■ EXERCISE OBJECTIVE:
Can you copy out the listing from the line with "Given: Open @fntessler" to the line with "This screenshot has", changing "coordinates" to "position" and keeping everything else the same? Omit the pictures.

■ EXERCISE MATERIALS:
■ ■ ■ ■ ■ ■ ■

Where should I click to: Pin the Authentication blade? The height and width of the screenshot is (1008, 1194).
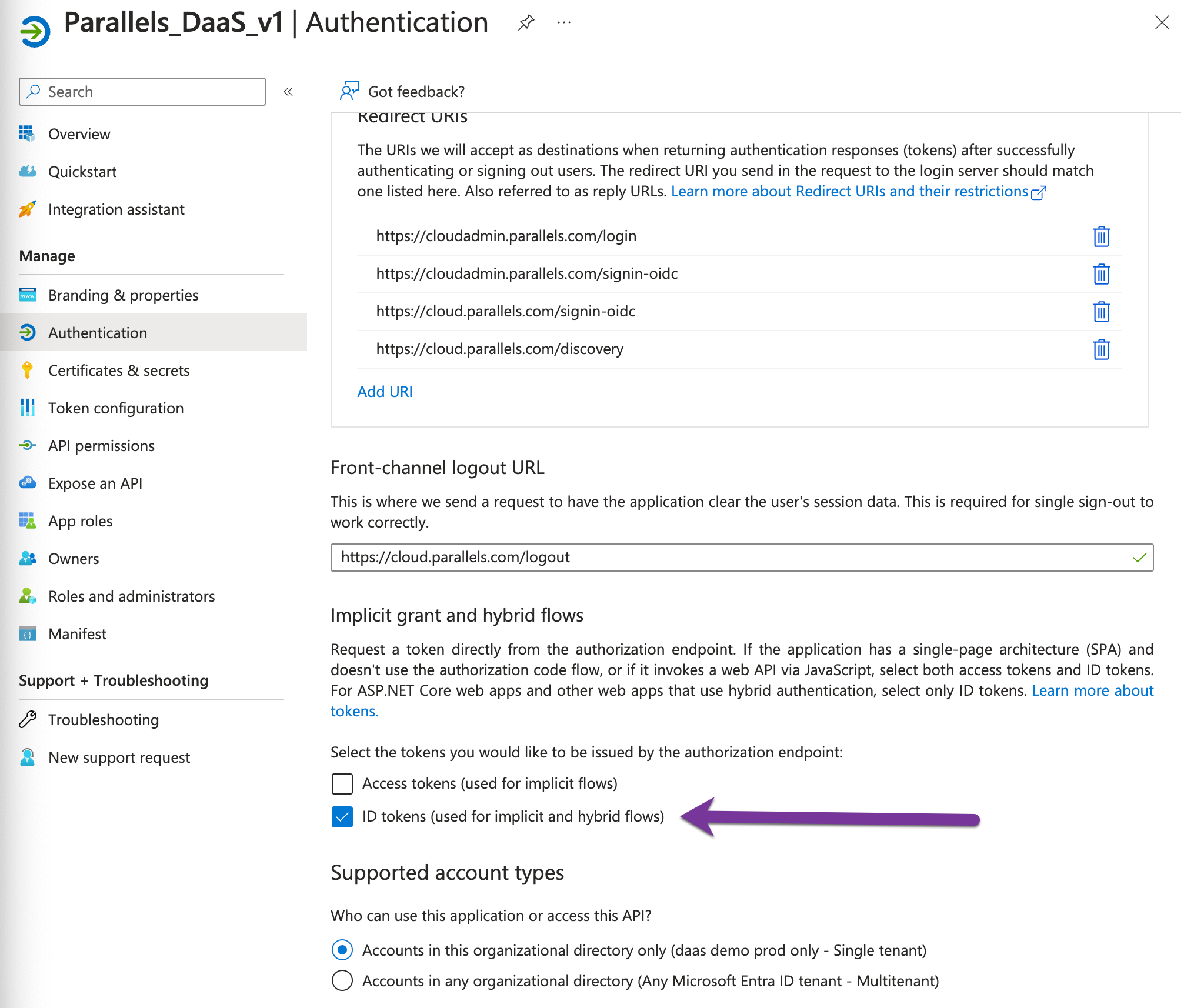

■ ■ ■ ■ ■ ■ ■

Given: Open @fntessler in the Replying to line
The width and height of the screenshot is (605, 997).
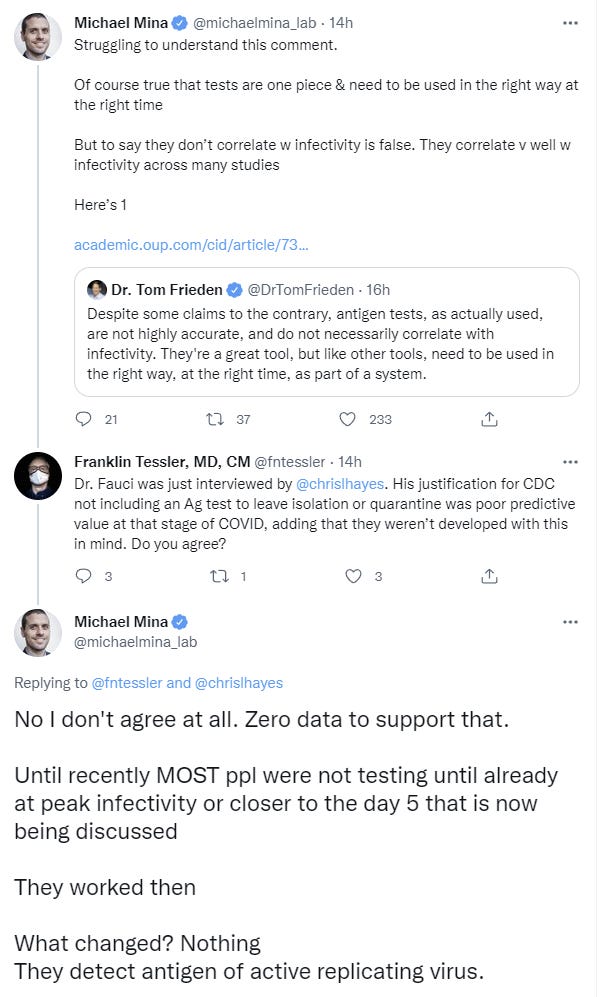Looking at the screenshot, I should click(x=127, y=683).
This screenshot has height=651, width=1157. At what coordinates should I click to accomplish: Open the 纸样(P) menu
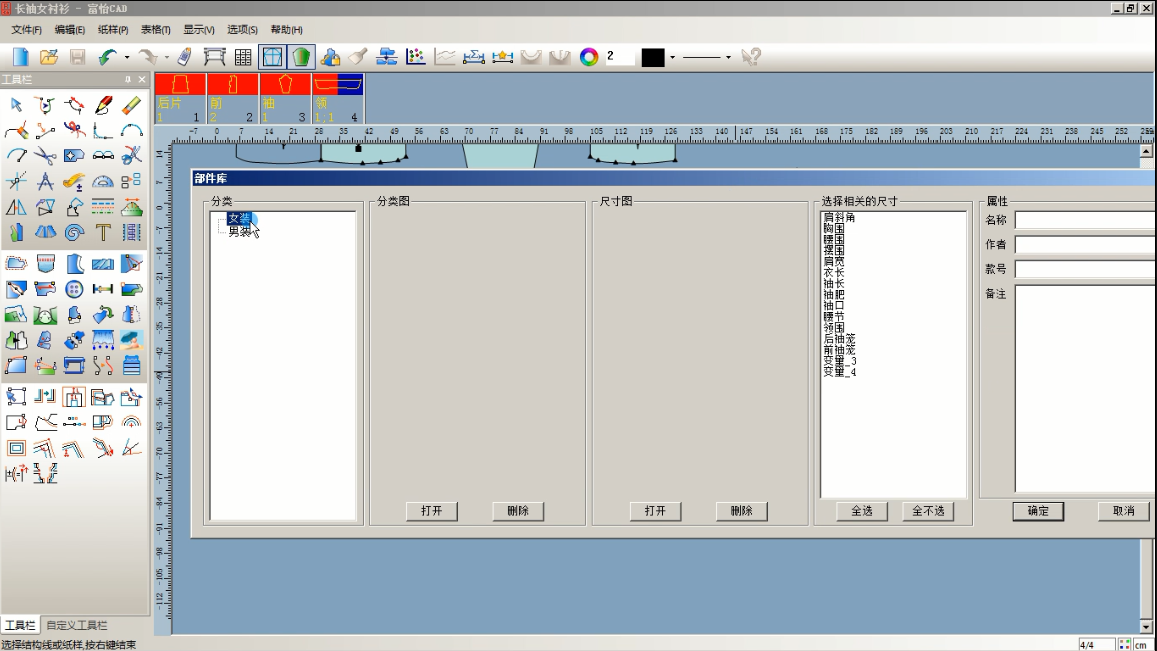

■ ■ ■ ■ ■ ■ ■

■ RESPONSE TO THIS TASK:
Given: Open @fntessler in the Replying to line
The width and height of the screenshot is (605, 997).
Looking at the screenshot, I should click(x=127, y=683).
This screenshot has height=651, width=1157. At what position should I click to accomplish: Open the 纸样(P) menu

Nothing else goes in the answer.